After lumbar spine fixation and fusion, the mobility of the fixed segment decreases, causing the center of rotation to shift, thereby changing the motion of adjacent segments. Therefore, only by increasing the mobility of adjacent segments to compensate for the loss of mobility of the entire spine caused by the reduction of the mobility of the fixed segment.
In our study, after internal fixation, the ROM and disc stress of each model in the L3-4 segment in all motion cases were greater than that of the normal model, whereas the M5、M6 model had the larger range of activity in flexion and extension,, M6 had a high ROM in left and right bending, and M1 and M2 had the largest ROM in left and right rotation. By analyzing from the stress of the L3/4 disc, it could be concluded that the M6 disc had the highest stress in flexion; M1 had the highest stress in l extension; M1 and M2 had the highest stress in left and right rotation. Increased ROM and intervertebral disc stress in adjacent segments after spinal internal fixation were considered to be the main risk factors for ASD[ 34–35],and ASD was considered to be the result of spinal fusion [36]. With the increase in the stress of the intervertebral disc in the adjacent segment, the intervertebral disc deforms, resulting in an increase in the mobility of the adjacent segment. Therefore, the increase in the mobility of the adjacent segment may be caused by the increase in the intervertebral disc stress. Moreover, the flexion and extension activities were more closely related to the course of ASD [37].

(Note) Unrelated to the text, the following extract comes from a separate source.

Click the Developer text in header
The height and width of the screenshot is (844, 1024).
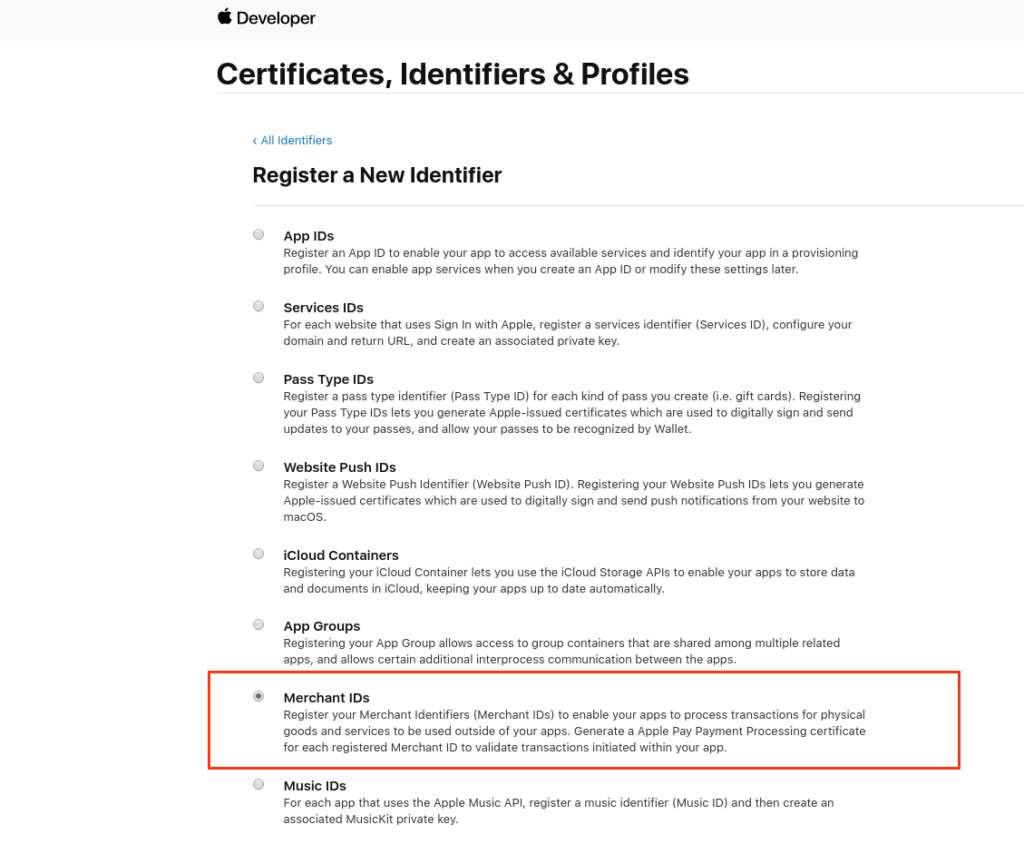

Overall, all internal fixation models increase the mobility of adjacent segments and the stress of the intervertebral disc. Although the increase in mobility and intervertebral disc stress was not proportional to the strength of internal fixation, ASD should be considered when performing XLIF surgery. In clinical practice, the incidence of ASD can be reduced by reducing the ROM and intervertebral disc stress in adjacent segments.
Our study was based on finite element analysis and has several limitations. First of all, the division of elements and the determination of boundary conditions in the modeling process were all artificial settings, which need to be compared with cadaver specimens and in vivo experiments. Secondly, the adult healthy volunteer was selected, degenerative factors were not considered, and the muscles were not modeled. Therefore, the force of the human body could not be fully simulated. Furthermore, the biomechanical effects of internal fixation and surgery was simplified.